(Input data begins)

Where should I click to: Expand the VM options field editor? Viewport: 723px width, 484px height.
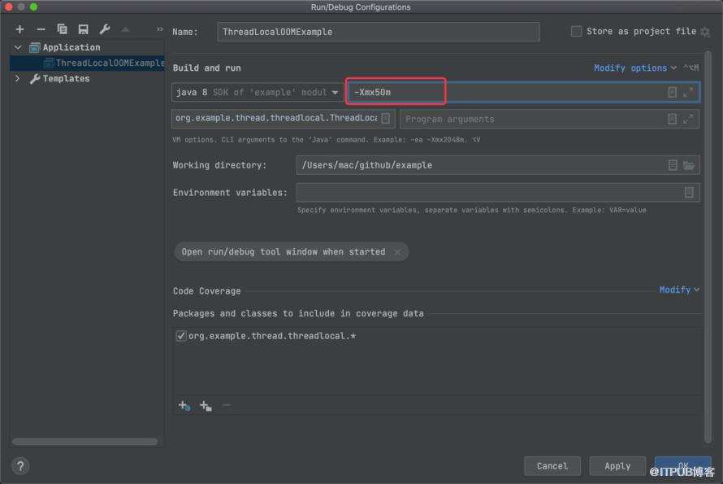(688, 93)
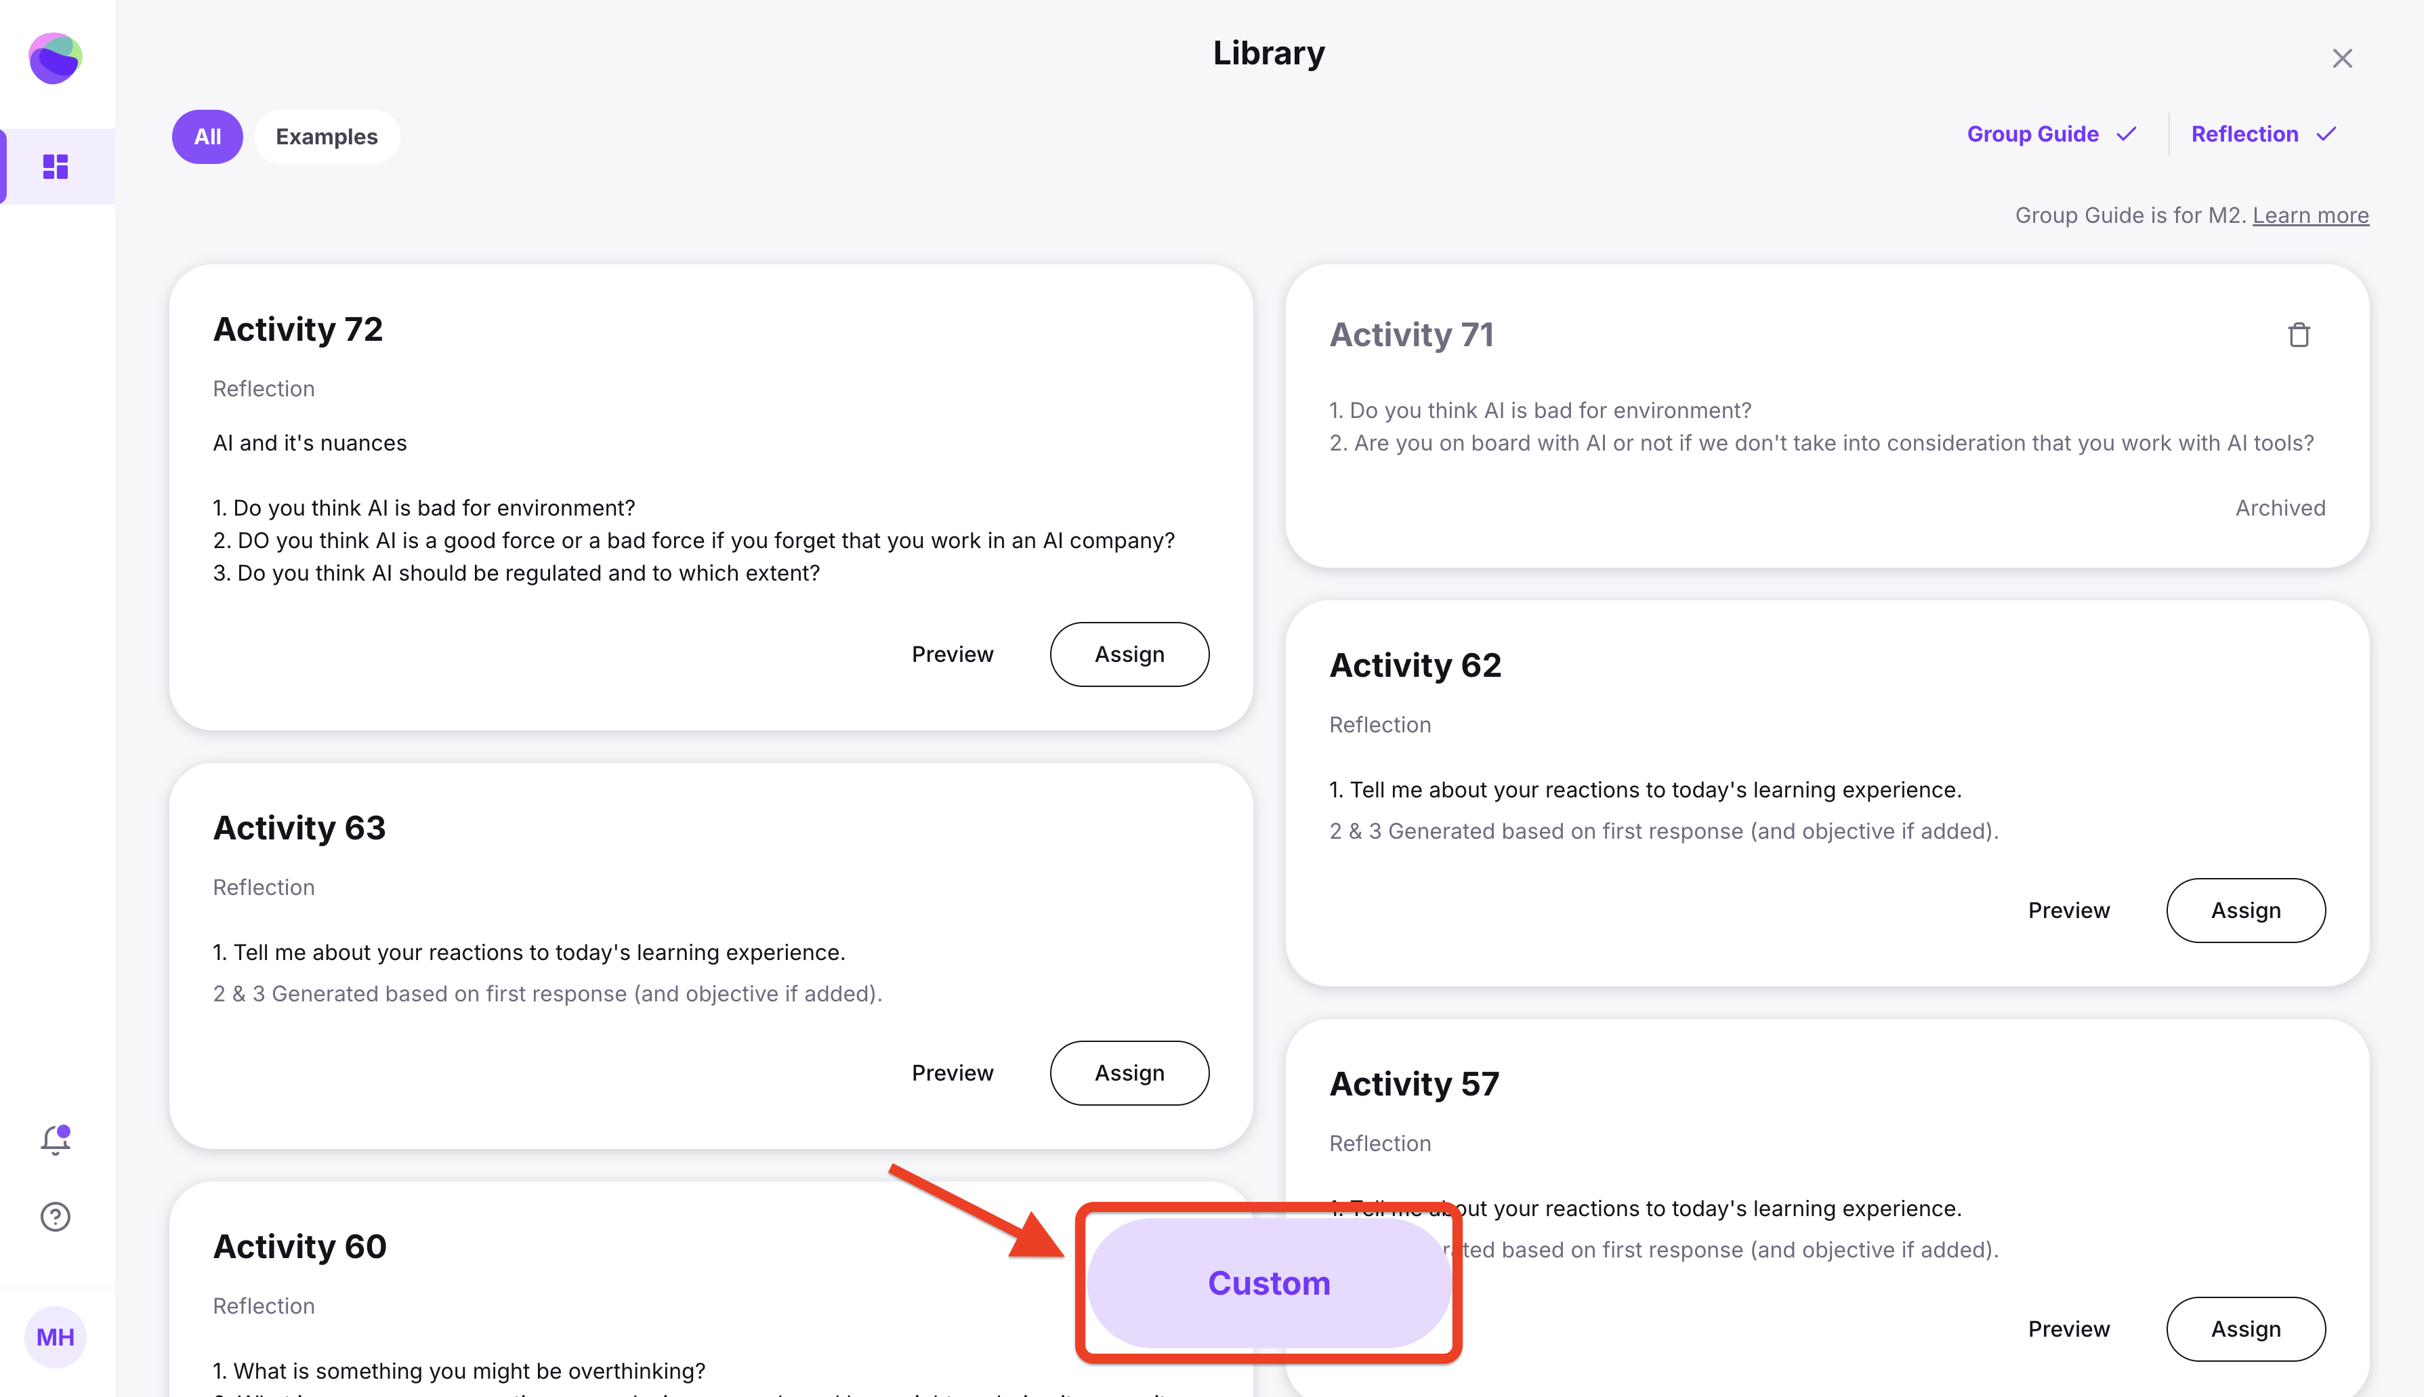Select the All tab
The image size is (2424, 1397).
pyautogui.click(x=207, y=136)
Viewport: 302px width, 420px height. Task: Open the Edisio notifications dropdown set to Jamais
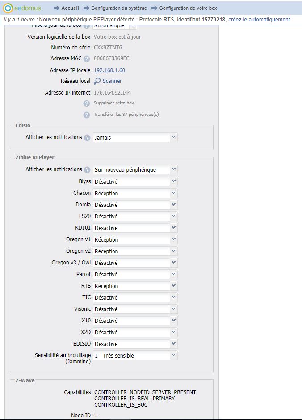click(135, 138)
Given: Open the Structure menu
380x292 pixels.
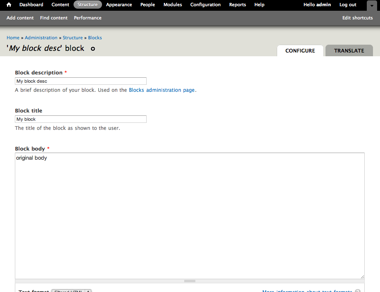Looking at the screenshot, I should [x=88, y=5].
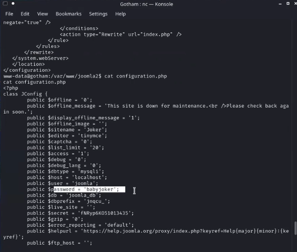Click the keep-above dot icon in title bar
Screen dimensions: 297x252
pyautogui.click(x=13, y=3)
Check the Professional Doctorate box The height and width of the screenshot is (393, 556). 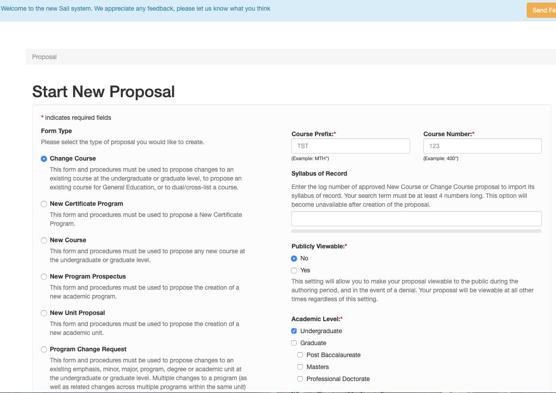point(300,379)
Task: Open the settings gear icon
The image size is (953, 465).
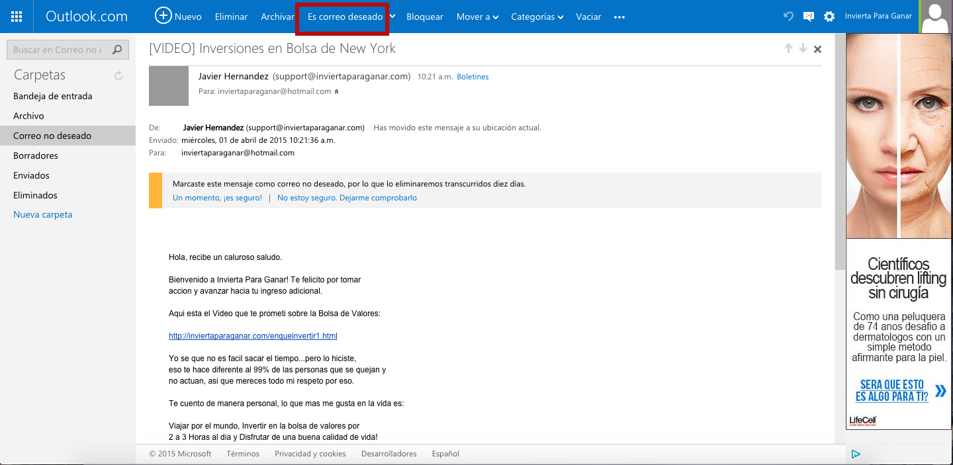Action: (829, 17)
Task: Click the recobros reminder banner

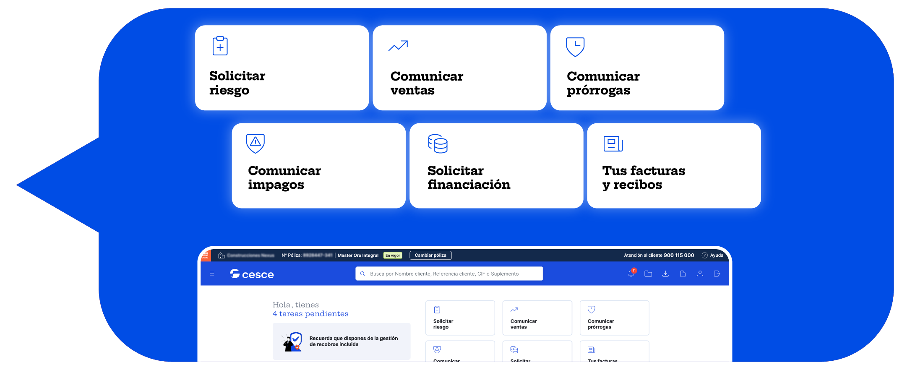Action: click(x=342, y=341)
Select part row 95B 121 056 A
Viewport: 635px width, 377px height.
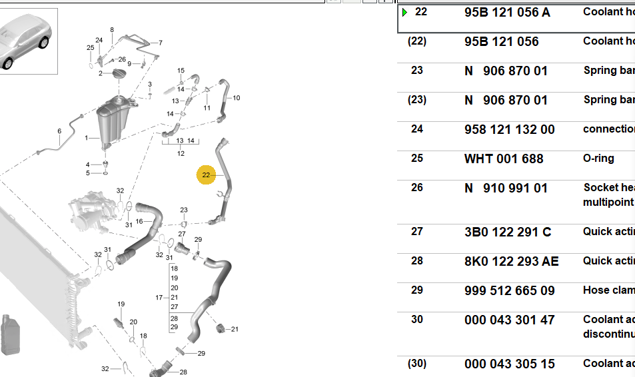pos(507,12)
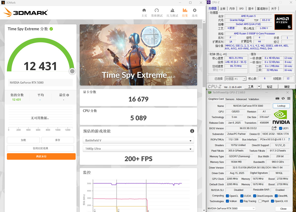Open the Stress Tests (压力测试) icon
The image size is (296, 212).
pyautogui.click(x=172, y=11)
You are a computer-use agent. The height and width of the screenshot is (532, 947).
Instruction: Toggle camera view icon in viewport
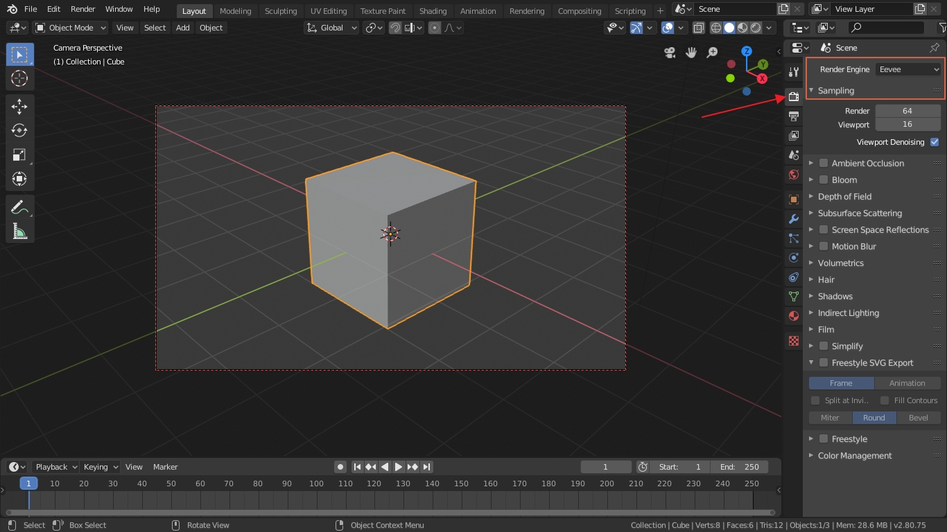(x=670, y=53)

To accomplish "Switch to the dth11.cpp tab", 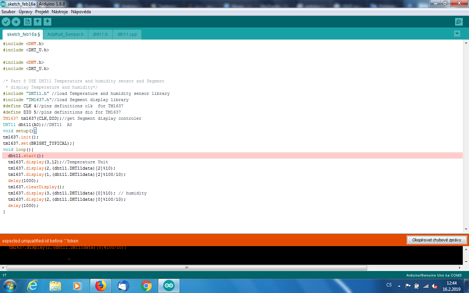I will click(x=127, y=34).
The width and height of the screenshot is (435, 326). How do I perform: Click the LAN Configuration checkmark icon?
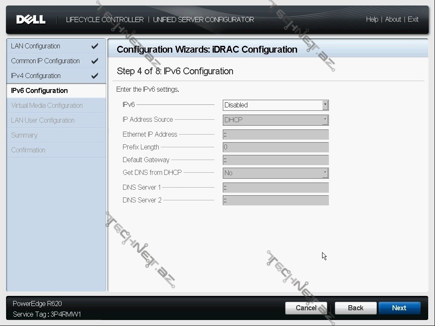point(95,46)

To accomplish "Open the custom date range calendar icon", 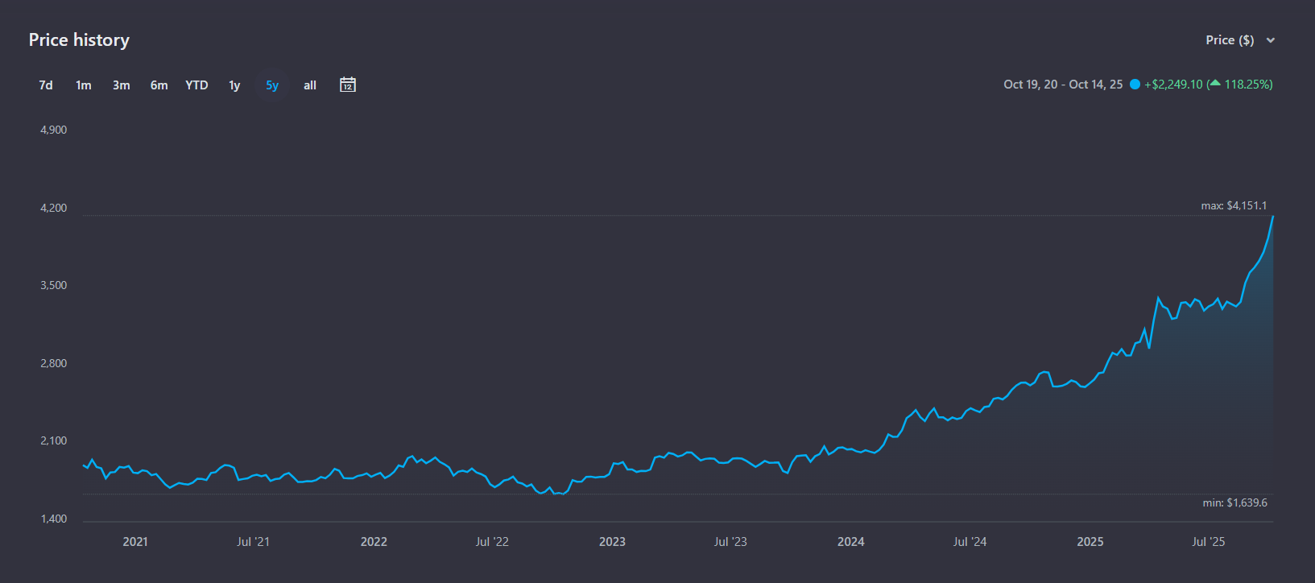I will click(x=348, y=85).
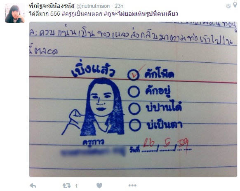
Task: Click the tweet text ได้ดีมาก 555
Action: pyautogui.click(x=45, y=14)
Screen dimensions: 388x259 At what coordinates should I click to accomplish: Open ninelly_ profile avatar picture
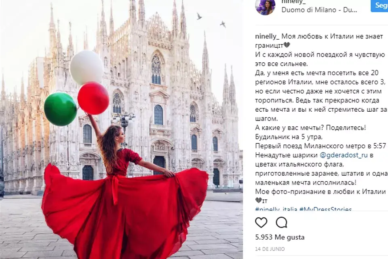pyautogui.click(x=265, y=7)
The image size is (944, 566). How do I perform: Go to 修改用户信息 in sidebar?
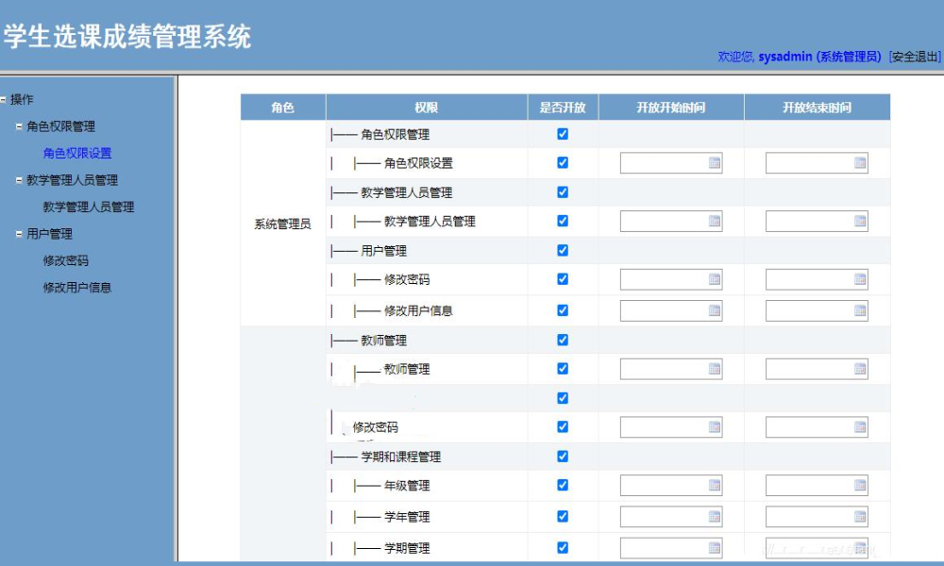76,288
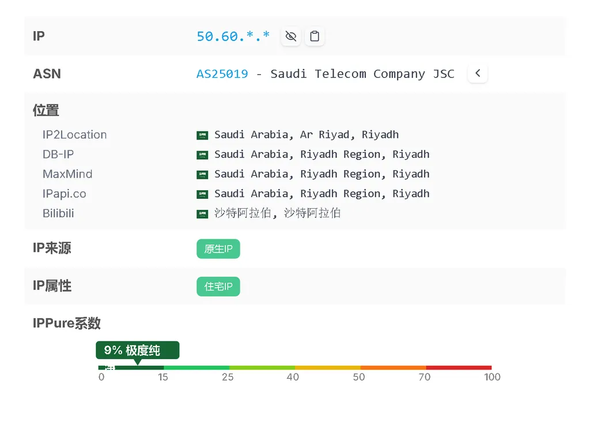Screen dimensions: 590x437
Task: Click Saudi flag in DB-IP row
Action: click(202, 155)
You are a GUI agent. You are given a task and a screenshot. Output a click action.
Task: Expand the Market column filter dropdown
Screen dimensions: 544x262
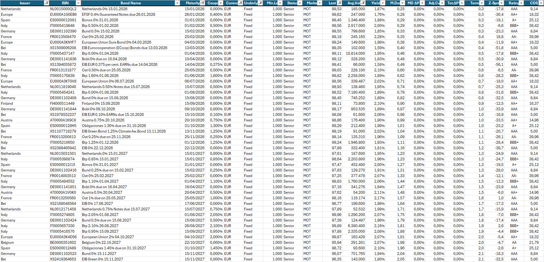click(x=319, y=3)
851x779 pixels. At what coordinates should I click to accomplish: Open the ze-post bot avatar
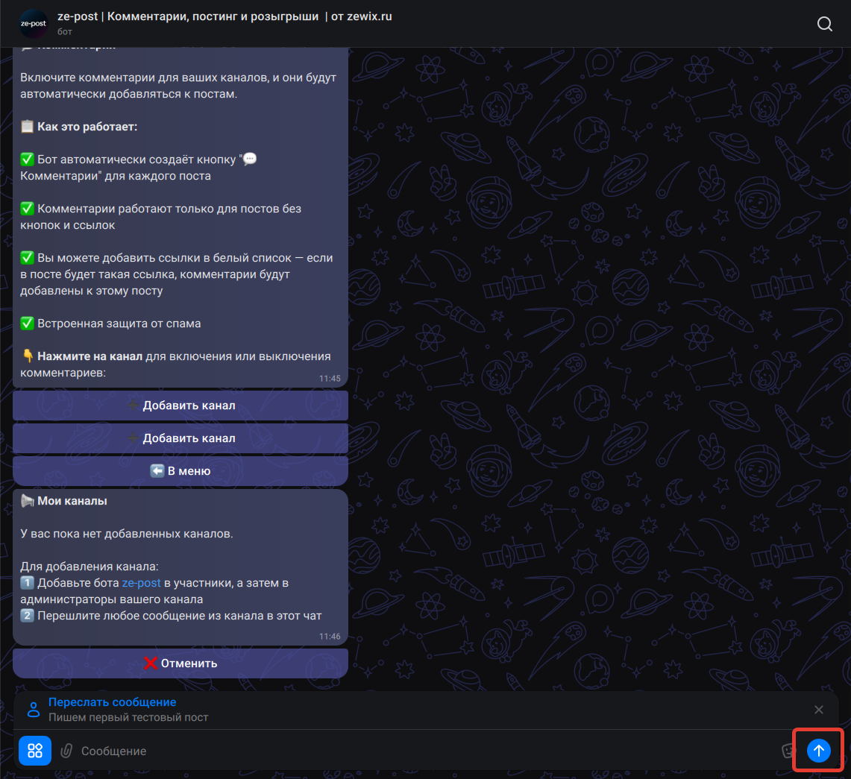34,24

(Input data ends)

Task directions:
An exact restatement is expected of the lines from the line containing "851x779 pixels. At" to the end of the data above, pictures excluded.

Exercise solution:
851x779 pixels. At what coordinates should I click to accomplish: Open the ze-post bot avatar
34,24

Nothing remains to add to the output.